- Viktor Orbán afirmou que o país está a ser atacado e acusou a Ucrânia de visar a economia húngara, com o bloqueio do oleoduto Druzhba e de alegar mentiras.
- Disse que a Ucrânia ainda não respondeu à sua carta aberta e que o embaixador da Hungria na Ucrânia foi chamado ao Ministério dos Negócios Estrangeiros em Kiev, onde lhe foram dadas várias alegações.
- Sugeriu discutir com Robert Fico uma ação conjunta Hungria-Eslováquia para obrigar a Ucrânia a retomar o transporte de petróleo pelo Druzhba.

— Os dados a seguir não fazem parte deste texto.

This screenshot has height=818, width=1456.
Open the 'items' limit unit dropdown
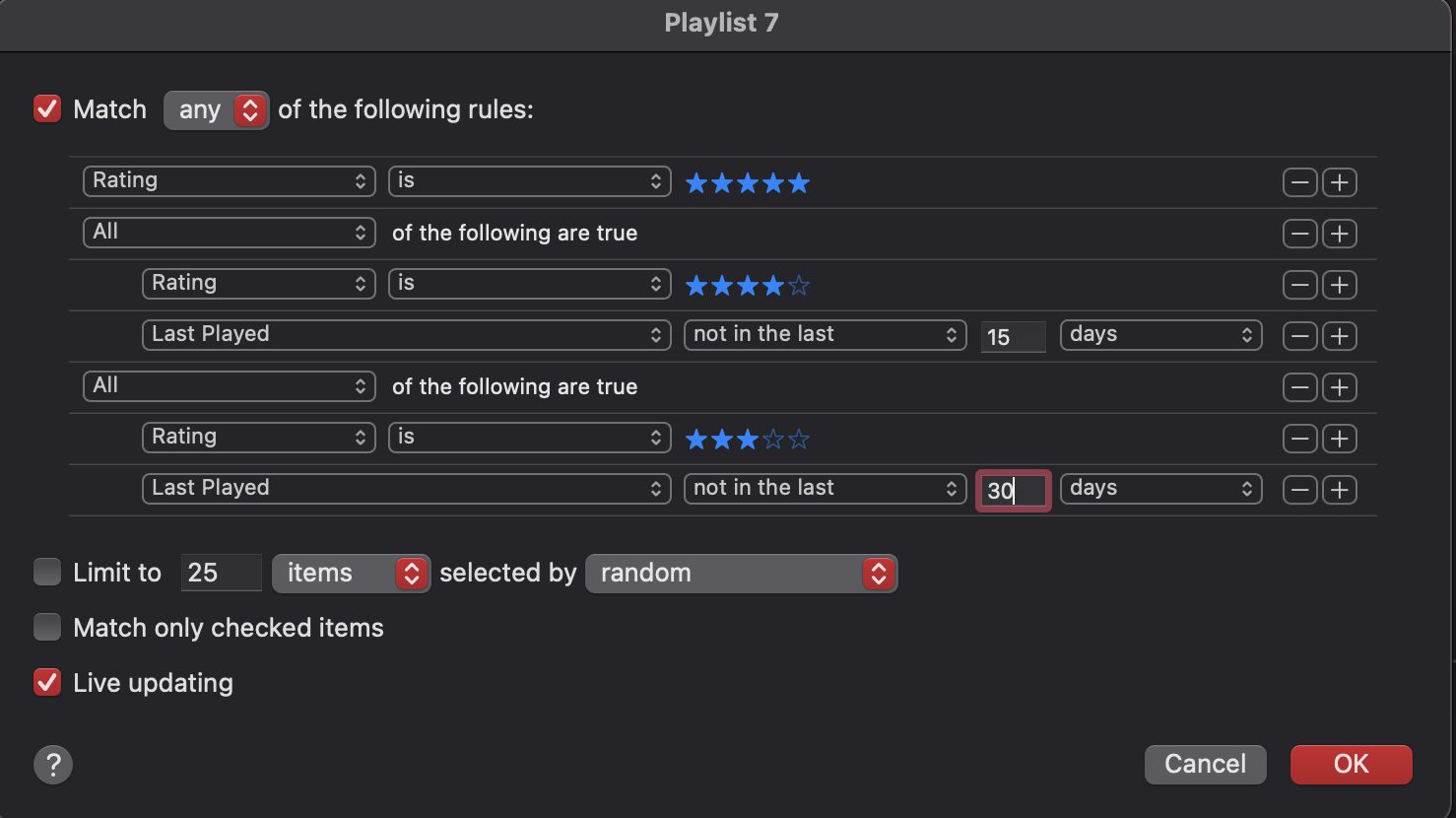[x=351, y=573]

- Alertou para o risco económico caso o petróleo russo não chegue, com possível subida dos preços da gasolina e aumento de fluxos que poderia provocar caos económico; recordou que o gasóleo já foi interrompido.
- Afirmou que os ucranianos mentiram sobre a reparação do gasoduto por motivos técnicos, opôs-se a quem acreditou em Zelensky, e disse ter oferecido participar numa missão para apurar os factos; acusou ainda Kiev de explosões ligadas ao Nord Stream.

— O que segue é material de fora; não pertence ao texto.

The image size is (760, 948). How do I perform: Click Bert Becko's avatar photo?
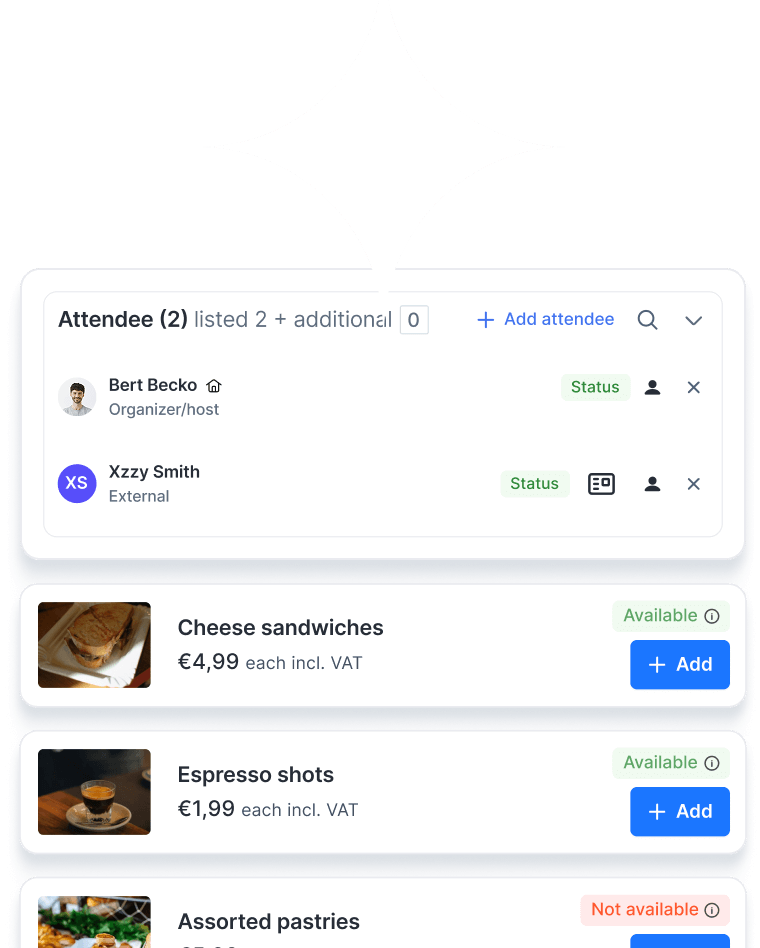[x=77, y=397]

Viktor Orbán afirmou que a Hungria está a ser alvo de ações externas que visam a sua economia, numa entrevista à rádio Kossuth. O tema central foi o bloqueio do oleoduto Druzhba, que liga a Rússia à Europa, e as alegadas consequências para o país.

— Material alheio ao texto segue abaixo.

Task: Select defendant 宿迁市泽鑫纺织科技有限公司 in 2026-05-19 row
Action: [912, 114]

O primeiro-ministro húngaro disse que não recebeu resposta à sua carta aberta dirigida ao chefe de Estado ucraniano e que o embaixador da Hungria em Kyiv foi chamado ao Ministério dos Negócios Estrangeiros, onde teriam sido apresentados diversos argumentos. A entrevista também mencionou a possibilidade de uma cooperação com a Eslováquia para pressionar a Ucrânia a retomar o transporte de petróleo.
Duas frentes de ação foram mencionadas: manter pressão diplomática entre Hungria e parceiros regionais e discutir ações conjuntas para assegurar o fluxo de petróleo através do Druzhba. Orbán indicou ainda que o petróleo russo é essencial para evitar o agravamento de custos na gasolina.
Potenciais impactos económicos
A discussão incidiu sobre o efeito do bloqueio no abastecimento de gasóleo, já interrompido, e a possível elevação dos preços da gasolina se o fornecimento falhar. O primeiro-ministro destacou que a continuação das exportações de eletricidade permanece, citando famílias que vivem do lado ucraniano da fronteira.
Contexto de acusações
A narrativa apresentada pelo líder nacional aponta para um confronto entre Hungria e Ucrânia, com Orbán alegando mentiras por parte de Kiev sobre reparos no gasoduto. A comunicação com dirigentes ocidentais também foi mencionada, e Orbán referiu ainda preocupações com ações consideradas agressivas por parte de autoridades ucranianas.